Let's calculate some classification metrics of interest for the model
```{r}
long_all$p <- as.numeric(predict(lr, type="response")>0.5)
print("Prediction Accuracy:")
print(mean(long_all$p==long_all$Rating))
cm = table(long_all$p,long_all$Rating)
print(cm)
tp = 1656
tn = 1081
fp = 247
fn = 226
# mcc = ( (cm[4]*cm[1]) - (cm[3]*cm[2]) ) / sqrt( (cm[4]+cm[3])*(cm[4]+cm[2])*(cm[1]+cm[3])*(cm[1]+cm[2]))
# NOTE: hard-coding this because not sure how to deal with the L formatting from the cm table. Needed quick answer. TODO fix eventually +!
mcc = ((tp*tn) - (fp*fn)) / sqrt( (tp+fp)*(tp+fn)*(tn+fp)*(tn+fn) )
print("MCC:")
print(mcc)
```
Now let's make some plots
```{r}
# plot residuals
plot(lr)
# plot fixed effect estimates + CIs
plot_model(lr, show.values = TRUE, type = "est", value.offset = .4)

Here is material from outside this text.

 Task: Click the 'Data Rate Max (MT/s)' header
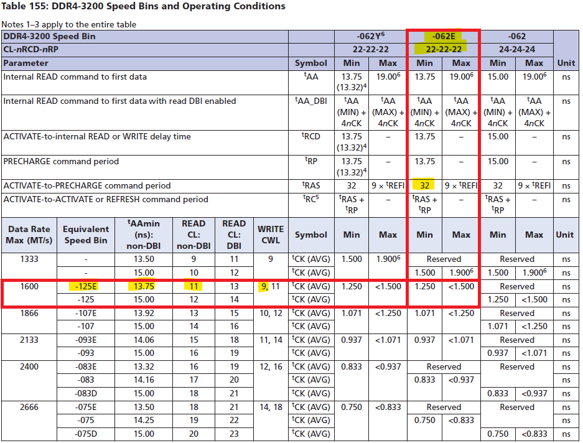30,235
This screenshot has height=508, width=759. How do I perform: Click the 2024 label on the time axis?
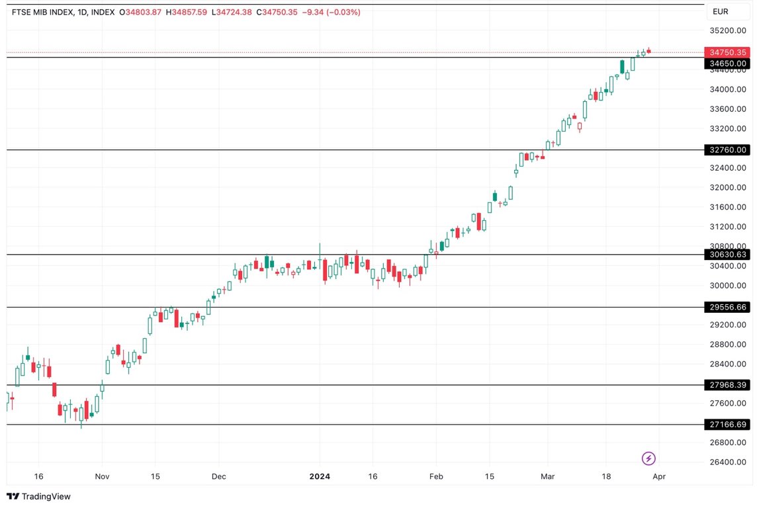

# plot marginal effects of specifc predictors
plot_model(lr, type = "pred", terms = "amp")
# plot marginal effects of specifc predictors
plot_model(lr, type = "int")
# Diagnostics
plot_model(lr, show.values = TRUE, type = "diag")
# plot random effects
plot_model(lr, type = "re") #show.values = TRUE)
```
```{r}
# save plot we want to file
# fixed effect estimates + CIs
p = plot_model(lr, show.values = TRUE, type = "est", value.offset = .4, axis.lim= c(.2,5))
if (op){tiff("dundun_perceptionLogisticModel_rev1.tiff", units="in", width=11, height=8, res=300)}
p
# p + theme_blank()
# p + theme_sjplot2()
# p + theme_minimal()
```
```{r}
# check if overparameterized
print(rePCA(lr)) #not overparameterized
# Do F test for model
print(Anova(lr))
# Output table with fixed and random effect results
sjPlot::tab_model(lr,
show.re.var= TRUE)
#print(r2beta(lr, method = "nsj")) # variance explained by each fixed effect
```